Bu yılın merakla beklenen eserleri arasında Booker ödüllü yazar Ian McEwan'ın Machines Like Me adlı romanı da bulunuyor. 70 yaşındaki yazarın ilkbaharda piyasaya çıkması beklenen romanı, ilk bilgilere göre yapay zekanın şekillendirdiği bir aşk üçgenini anlatıyor. Charlie, sentetik bir insan satın alır ve bu insanı şekillendirirken ilham kaynağı âşık olduğu Miranda'dır. Romanda sorgulanan, insan olmanın anlamı ve bir makine ile anlamlı ilişki kurmanın mümkün olup olmadığıdır. McEwan'ın yayıncıları, nisan ayında çıkacak romanı yazarın kaleme aldığı ahlaki açıdan en katmanlı eseri olarak yorumluyor.
Yazarın yeni romanını heyecanla beklerken 18 yıl öncesine gidelim.
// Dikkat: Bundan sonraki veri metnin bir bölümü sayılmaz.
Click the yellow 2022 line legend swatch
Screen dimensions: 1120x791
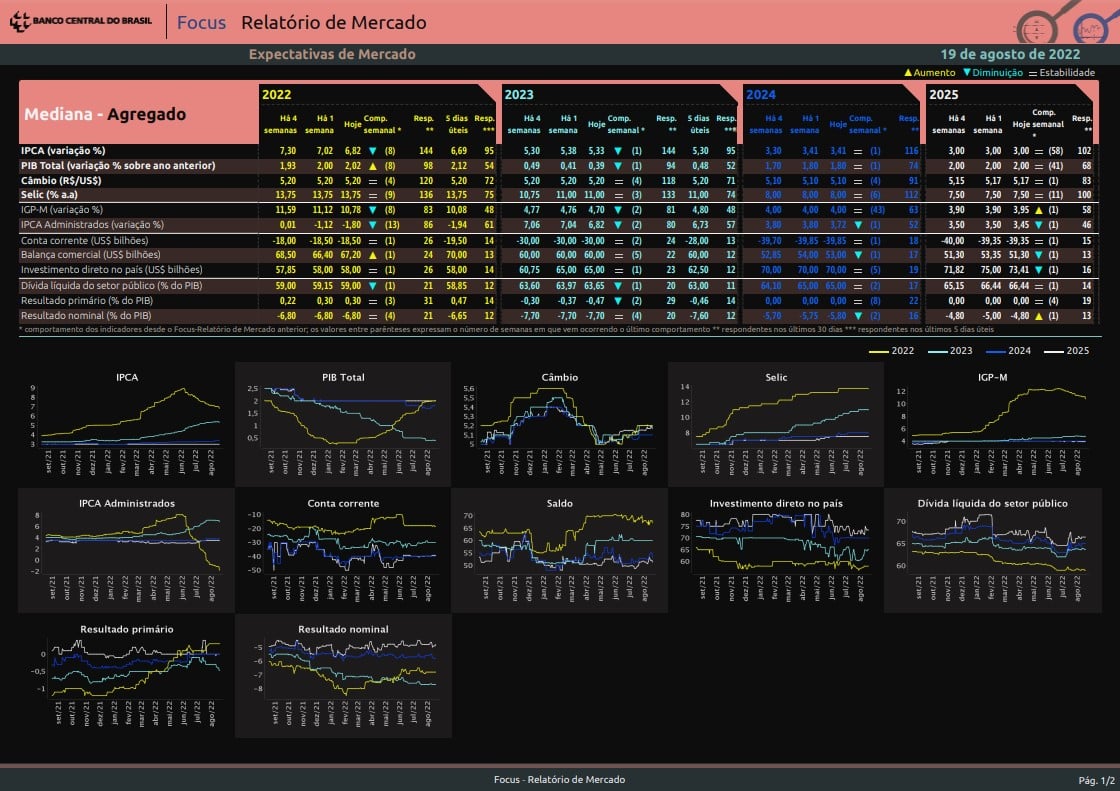(879, 351)
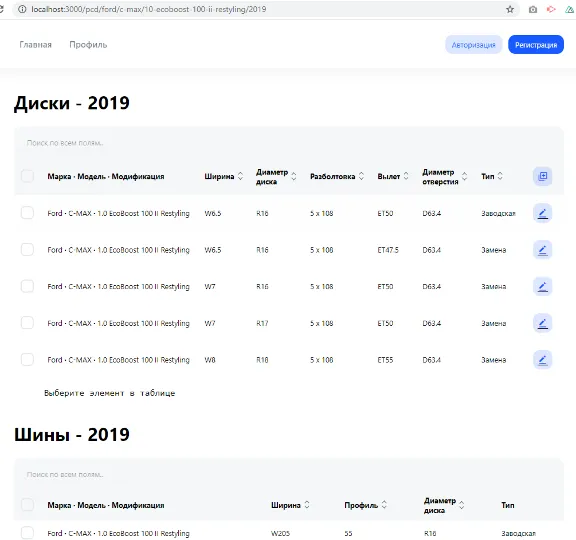Edit the W7 R16 disk row
Image resolution: width=576 pixels, height=540 pixels.
[x=542, y=287]
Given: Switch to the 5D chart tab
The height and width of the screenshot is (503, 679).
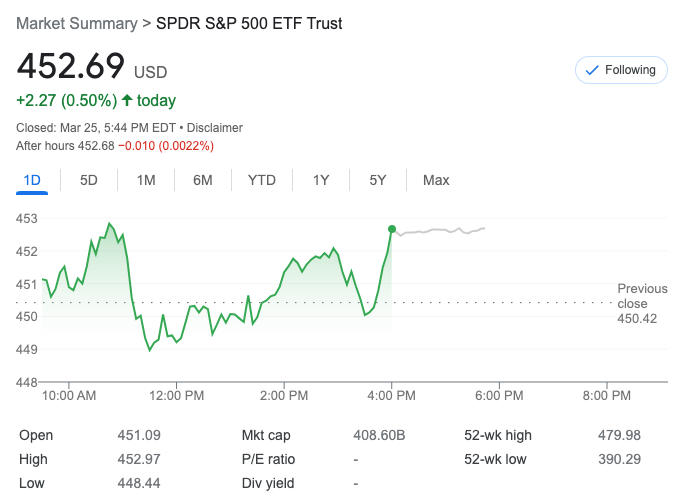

McEwan'ın o yıl çıkan Kefaret adlı romanı geçen günlerde Püren Özgören'in nefis çevirisiyle Yapı Kredi Yayınları tarafından yayımlandı.
1935 yazının en sıcak günlerinden birinde, 13 yaşındaki Briony Tallis, yanlış zamanda yanlış yerde bulunarak görmemesi gereken bir şeyi aklına kazır: Ablası Cecilia ve hizmetçilerinin oğlu Robbie'nin gizli bir şekilde buluşmalarına tanık olmuştur. Çocuk aklı ve sonsuz hayal gücüyle gördüklerini yanlış yorumlar ve sonrasında yaşananlar yıllar sürecek büyük bir trajedinin yaşanmasına neden olur. Cecilia, Robbie ve Briony'nin hayatı bir daha hiç düzelmeyecek şekilde mahvolmuştur. Üçü de hak etmedikleri bir kefaretin kurbanlarıdır.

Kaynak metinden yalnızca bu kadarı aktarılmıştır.